LINSCAN -- A Linearity Based Clustering Algorithm
Andrew Dennehy, Xiaoyu Zou, Shabnam J. Semnani, Yuri Fialko, Alexander Cloninger
TL;DR
LINSCAN addresses the challenge of identifying quasi-linear clusters in noisy point clouds, such as seismic faults, by embedding each point as a local Gaussian based on its eccPts-nearest neighbors and clustering in distribution space using a KL-inspired distance $D(P,Q)$. The method preserves the stability and permutation-invariance of DBSCAN/OPTICS while enabling separation of linearly shaped clusters with orthogonal covariances, thanks to the distribution-space embedding and a symmetric, approximate-distance measure that incorporates both covariance structure and mean differences.

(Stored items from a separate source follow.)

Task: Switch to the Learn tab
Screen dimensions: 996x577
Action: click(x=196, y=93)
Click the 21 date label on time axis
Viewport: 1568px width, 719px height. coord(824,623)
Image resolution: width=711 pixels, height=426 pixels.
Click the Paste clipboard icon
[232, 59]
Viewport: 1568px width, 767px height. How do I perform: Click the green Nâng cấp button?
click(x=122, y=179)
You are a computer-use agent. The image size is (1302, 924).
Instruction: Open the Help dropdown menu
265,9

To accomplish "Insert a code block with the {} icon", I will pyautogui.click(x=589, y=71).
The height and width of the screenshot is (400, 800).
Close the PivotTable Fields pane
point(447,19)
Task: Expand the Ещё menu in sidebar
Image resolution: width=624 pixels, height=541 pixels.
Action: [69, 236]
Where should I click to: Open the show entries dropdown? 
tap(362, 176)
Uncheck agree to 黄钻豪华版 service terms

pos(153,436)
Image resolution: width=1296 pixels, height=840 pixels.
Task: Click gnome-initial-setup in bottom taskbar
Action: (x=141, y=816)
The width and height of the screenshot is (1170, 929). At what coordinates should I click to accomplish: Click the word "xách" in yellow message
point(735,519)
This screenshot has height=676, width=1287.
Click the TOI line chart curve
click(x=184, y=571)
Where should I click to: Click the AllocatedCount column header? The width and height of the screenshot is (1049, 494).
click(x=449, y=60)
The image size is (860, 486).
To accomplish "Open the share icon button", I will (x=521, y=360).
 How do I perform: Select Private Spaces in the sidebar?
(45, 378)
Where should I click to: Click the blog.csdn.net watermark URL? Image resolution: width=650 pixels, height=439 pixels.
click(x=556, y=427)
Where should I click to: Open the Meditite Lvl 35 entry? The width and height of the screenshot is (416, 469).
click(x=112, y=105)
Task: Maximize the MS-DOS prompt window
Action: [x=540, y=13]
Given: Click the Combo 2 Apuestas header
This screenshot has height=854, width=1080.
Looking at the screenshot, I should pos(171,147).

Key contributions include the embedding scheme $x\mapsto \mathcal{N}(\mu,\Sigma)$, the distance $D(P,Q)$ derived from KL-divergence approximations, and empirical validation on synthetic and seismic data, including a covariance-based quality filter to enforce linearity and robust performance. The approach yields improved identification of linear slip faults and holds promise for other directional spatial patterns, offering a practical, scalable variant of DBSCAN/OPTICS with a bias toward lineation.
Abstract
DBSCAN and OPTICS are powerful algorithms for identifying clusters of points in domains where few assumptions can be made about the structure of the data. In this paper, we leverage these strengths and introduce a new algorithm, LINSCAN, designed to seek lineated clusters that are difficult to find and isolate with existing methods. In particular, by embedding points as normal distributions approximating their local neighborhoods and leveraging a distance function derived from the Kullback Leibler Divergence, LINSCAN can detect and distinguish lineated clusters that are spatially close but have orthogonal covariances. We demonstrate how LINSCAN can be applied to seismic data to identify active faults, including intersecting faults, and determine their orientation. Finally, we discuss the properties a generalization of DBSCAN and OPTICS must have in order to retain the stability benefits of these algorithms.